Inauguration Day Editorials
Posted by Tom Bevan | Email This | Permalink | Email Author
A round up of editorials from across the country:
Washington Post: The dawn of a new presidency is always a time of awe and anxiety. The awe comes in bearing witness to the peaceful transfer of power as a new chapter of national history unfolds. The anxiety speaks to an untested new leader and the challenges he will face. The swearing-in today of the nation's 44th president is a moment of particular extremes: enormous joy, great hope, deep fears.
Wall Street Journal: Barack Obama takes the oath of office today amid a sense of expectation and opportunity rare even for new Presidents. Partly this is due to his heritage and the historic nature of his triumph, partly to our current economic troubles, and partly to a nation looking for a fresh start after the difficulties of the Bush era. The paradox is that in order to succeed Mr. Obama will soon need to turn the opacity of his hope into clear and often difficult choices, some of which will upset his most passionate supporters.

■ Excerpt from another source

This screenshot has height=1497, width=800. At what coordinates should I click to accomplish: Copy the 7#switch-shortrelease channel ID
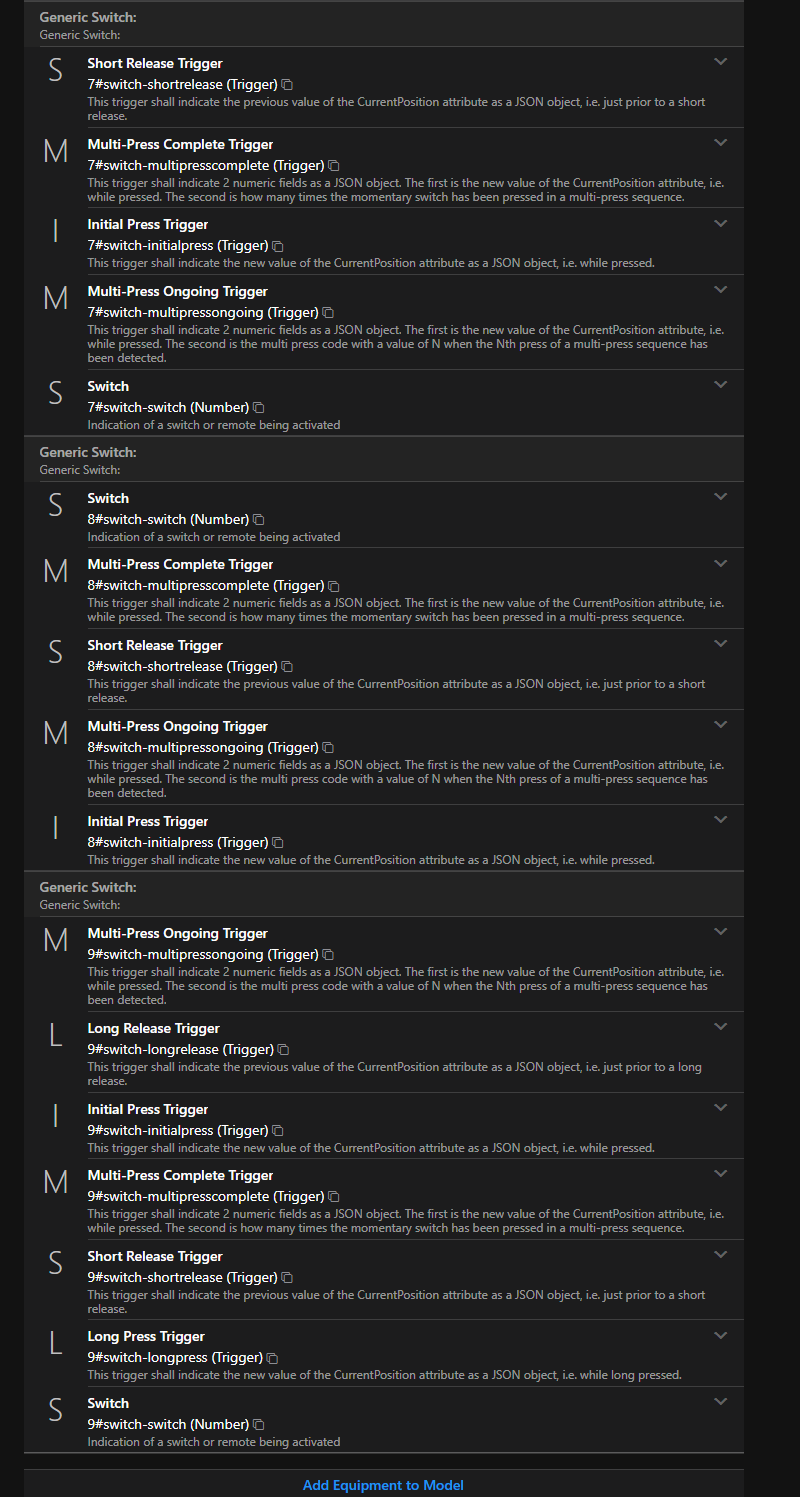(288, 85)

NY Daily News: The American heart will stir this day with pride and hope as the powers of the presidency of the United States, magnificent in their promise, terrible in their burdens, are vested in a man of groundbreaking heritage and grand aspirations.
New York Post: In any other year, Obama's slight résumé might have made him an electoral footnote; this time, the hopeful message of the bright young senator from Illinois struck home with voters.
Now he has to prove himself - fast.
USA Today: The once unthinkable — an African-American president — is about to become the new reality, a symbol of America's racial progress and a reaffirmation of its place as a land of opportunity. Barack Obama's soaring oratory and improbable life story have deeply moved millions around the nation and the world.
Faith in Obama's ability to deliver change is so high that, asked about 10 campaign promises ranging from tax cuts to getting out of Iraq, a majority of respondents in a USA TODAY/Gallup Poll last week said he would make good on all.
Therein lies a danger. The challenges Obama inherits — from a global economic meltdown to nuclear proliferation, terrorism, two wars and climate change — are so daunting and intractable that great expectations could be followed by crushing disappointment.
Chicago Tribune: Barack Obama's, by contrast, is momentous already. He is different from any president who has gone before, and he faces the most ominous economic crisis since the Depression. Not only that, but Obama has portrayed himself as offering a new kind of politics, aiming to foster unity rather than exploit division. He and circumstances have set a formidable standard, and he will be judged against it.
Pittsburgh Post-Gazette: As history shakes loose the bonds of the past, it is hard not to believe in the power of divine providence. In the living memory of some assembled in Washington, D.C., racial prejudice was enforced by law and custom.
Yet today a black man will use Abraham Lincoln's Bible to swear the oath of office -- a black man, moreover, with a foreign-sounding first and last name and a middle name that in recent years was shared by a national bogeyman.
This history-making day would have seemed beyond unlikely just a few years ago, but the point underscored by today's inauguration is that in America anything is possible. Barack Obama is living proof.
Newsday: The gathered force of change, a power strong enough to sweep peacefully aside the leadership of the most dominant nation on Earth, begins with millions of private decisions - more than 132 million of them this time - and culminates in today's public ritual of succession. Whatever the final shape of the change, this renewal itself is worth celebrating.